The Rock Lady of Santa Cruz - On the Road #23

Image by Paul Brennan from Pixabay

Image by Paul Brennan from Pixabay

Your friends will know you better

in the first minute you meet

than

your acquaintances will in

a thousand years...

"Illusions, The Adventures of a Reluctant Messiah"

by Richard Bach 

Hey y'all

Well, I've just had an experience like the one described above. 

At the moment, I'm in Ketchikan for a few hours before the ferry carries me to Bellingham. 

The ferry is always an experience, especially the three to four day milk run between Juneau and Bellingham. 

And of course, I'm sleeping on a lawn chair in the solarium with a toaster oven heater hanging six feet above me to stay warm. 

I met Lili Rose due to a reluctance she had to break a promise to her husband. We had several hours in Sitka, and we became hitchhiking buddies on that stop because he didn’t want her hitching by herself, and the town of Sitka is several miles from the ferry.

She was based in Ketchikan for a month. Visiting from Santa Cruz, CA while her cousin was on a diving trip. While he was gone, Lili Rose took a four-day roundtrip on the ferry from Ketchikan to Skagway and back to Ketchikan.

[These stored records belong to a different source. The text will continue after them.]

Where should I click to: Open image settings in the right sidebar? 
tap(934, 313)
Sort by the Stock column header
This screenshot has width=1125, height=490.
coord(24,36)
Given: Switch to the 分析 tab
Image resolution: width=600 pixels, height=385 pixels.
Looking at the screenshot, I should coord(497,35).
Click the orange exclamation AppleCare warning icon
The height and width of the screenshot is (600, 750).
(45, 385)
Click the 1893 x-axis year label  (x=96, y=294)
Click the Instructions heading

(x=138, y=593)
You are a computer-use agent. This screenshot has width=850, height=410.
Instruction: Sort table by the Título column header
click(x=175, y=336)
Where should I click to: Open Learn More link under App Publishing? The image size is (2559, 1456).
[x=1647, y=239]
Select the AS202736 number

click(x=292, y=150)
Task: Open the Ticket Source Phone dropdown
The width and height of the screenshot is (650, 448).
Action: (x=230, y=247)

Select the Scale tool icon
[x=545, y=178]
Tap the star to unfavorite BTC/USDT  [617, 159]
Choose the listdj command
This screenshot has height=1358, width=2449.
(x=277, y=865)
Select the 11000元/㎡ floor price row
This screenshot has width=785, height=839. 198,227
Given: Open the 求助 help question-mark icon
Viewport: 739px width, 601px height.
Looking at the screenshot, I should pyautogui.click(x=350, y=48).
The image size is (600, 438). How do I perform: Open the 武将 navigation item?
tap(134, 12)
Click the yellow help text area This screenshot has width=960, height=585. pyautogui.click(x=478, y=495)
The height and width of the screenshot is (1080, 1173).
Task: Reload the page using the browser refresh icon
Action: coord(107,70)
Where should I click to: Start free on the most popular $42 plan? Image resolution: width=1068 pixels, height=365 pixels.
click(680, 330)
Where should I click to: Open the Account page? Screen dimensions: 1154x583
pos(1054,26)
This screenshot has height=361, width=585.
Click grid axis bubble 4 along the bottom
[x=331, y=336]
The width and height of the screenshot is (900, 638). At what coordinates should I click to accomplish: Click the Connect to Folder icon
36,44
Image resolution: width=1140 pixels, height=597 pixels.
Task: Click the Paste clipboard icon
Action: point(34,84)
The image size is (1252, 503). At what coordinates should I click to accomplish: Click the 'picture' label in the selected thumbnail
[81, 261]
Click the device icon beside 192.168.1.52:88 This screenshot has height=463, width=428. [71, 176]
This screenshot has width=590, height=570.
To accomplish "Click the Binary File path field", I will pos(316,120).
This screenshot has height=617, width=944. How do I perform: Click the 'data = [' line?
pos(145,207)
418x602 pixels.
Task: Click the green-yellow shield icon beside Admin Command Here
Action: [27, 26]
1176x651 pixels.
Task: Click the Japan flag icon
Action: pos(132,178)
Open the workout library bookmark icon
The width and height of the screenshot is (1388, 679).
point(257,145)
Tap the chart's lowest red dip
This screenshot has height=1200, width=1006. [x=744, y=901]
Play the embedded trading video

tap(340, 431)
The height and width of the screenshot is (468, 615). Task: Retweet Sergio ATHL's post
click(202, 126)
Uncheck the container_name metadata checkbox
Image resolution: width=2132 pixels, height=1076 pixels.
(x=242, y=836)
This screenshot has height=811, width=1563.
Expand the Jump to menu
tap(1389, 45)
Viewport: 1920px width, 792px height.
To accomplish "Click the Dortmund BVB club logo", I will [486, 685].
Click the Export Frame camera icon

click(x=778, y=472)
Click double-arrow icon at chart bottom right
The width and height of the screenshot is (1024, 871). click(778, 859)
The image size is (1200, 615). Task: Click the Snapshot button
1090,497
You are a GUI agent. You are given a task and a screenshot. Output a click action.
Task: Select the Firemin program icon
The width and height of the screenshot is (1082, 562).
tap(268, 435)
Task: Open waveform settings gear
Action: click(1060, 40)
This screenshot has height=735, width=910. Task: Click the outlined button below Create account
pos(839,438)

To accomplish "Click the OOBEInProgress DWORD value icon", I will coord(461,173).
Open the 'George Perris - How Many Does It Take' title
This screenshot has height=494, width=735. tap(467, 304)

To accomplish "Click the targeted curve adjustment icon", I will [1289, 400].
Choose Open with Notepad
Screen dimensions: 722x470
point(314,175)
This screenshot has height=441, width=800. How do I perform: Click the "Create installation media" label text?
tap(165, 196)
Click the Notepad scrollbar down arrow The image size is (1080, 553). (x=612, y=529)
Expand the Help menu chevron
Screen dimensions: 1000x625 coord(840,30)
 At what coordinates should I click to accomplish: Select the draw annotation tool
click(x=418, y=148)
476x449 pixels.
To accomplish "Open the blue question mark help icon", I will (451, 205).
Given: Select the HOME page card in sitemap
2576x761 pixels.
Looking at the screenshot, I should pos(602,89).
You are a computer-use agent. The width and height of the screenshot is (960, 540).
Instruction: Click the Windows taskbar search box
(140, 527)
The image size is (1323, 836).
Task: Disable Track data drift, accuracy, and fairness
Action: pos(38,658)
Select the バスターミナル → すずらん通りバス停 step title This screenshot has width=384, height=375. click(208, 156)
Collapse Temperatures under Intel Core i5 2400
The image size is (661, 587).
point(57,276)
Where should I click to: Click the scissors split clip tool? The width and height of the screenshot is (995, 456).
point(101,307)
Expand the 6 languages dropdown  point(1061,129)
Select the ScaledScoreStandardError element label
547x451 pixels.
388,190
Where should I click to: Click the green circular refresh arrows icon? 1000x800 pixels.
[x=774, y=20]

We crossed paths as she was going back.

"I have a gift for healing," she said, as we strolled around the church in Sitka.  "I'm known as the Rock Lady because I do so well with stones."

Like many people from California, she was very open in sharing her story, and at first I wrote her off as a New Ager, but she was good company. We got a bottle of wine and two brandy snifters at good will to drink wine in the solarium later. Because of course, she was perched up there too.

I had to admit she even looked the part of a mystic. Petite, with long reddish brown hair, and large crystal green eyes, Lili Rose has a vivid presence.

And then she told me she was only 74 pounds a few months ago, and that she had died and been brought back three times in the last year. 

Having four disks in her neck fused together, complications with her medication affecting her health, she had run the gamut of a modern-day medical nightmare.  She had a food tube forcing nutrients directly to her heart at one point before she figured out that it was the pain killers she was taking for her neck were affecting her system, and got a medical license for marijuana to stop so she could take in enough calories to not starve to death.  She gets high, so she feels okay enough to eat, and if she's not in too much pain, the food stays down.  Since she had stopped taking the painkillers, she had gained forty pounds and was healthy enough to take this trip to see her cousin and twin soul. 

"I choose to be happy," she said.  "It is all a choice, so why choose suffering?" 

A healer in pain all the time, a giver who can't receive, Lili Rose gave me a stone she had carried for almost twenty years.  A clear piece of quartz with copper filaments  threading through it like angel hairs, she described it as "rutile quartz."  She had it with her when she was holding people's hands as they passed from this life, or brought new life into the world.  She swore by it.

"This stone is very powerful," she said.  "It'll send your messages

directly to God."

Since the stone was important to her, the agreement at first was that I could carry it until I came to see her in Santa Cruz, and then we would trade out for a stone with gold filaments.  But by the next morning, she said that it was my birthday gift. 

"My dear, what is the point of giving a gift if one does not also treasure it oneself?"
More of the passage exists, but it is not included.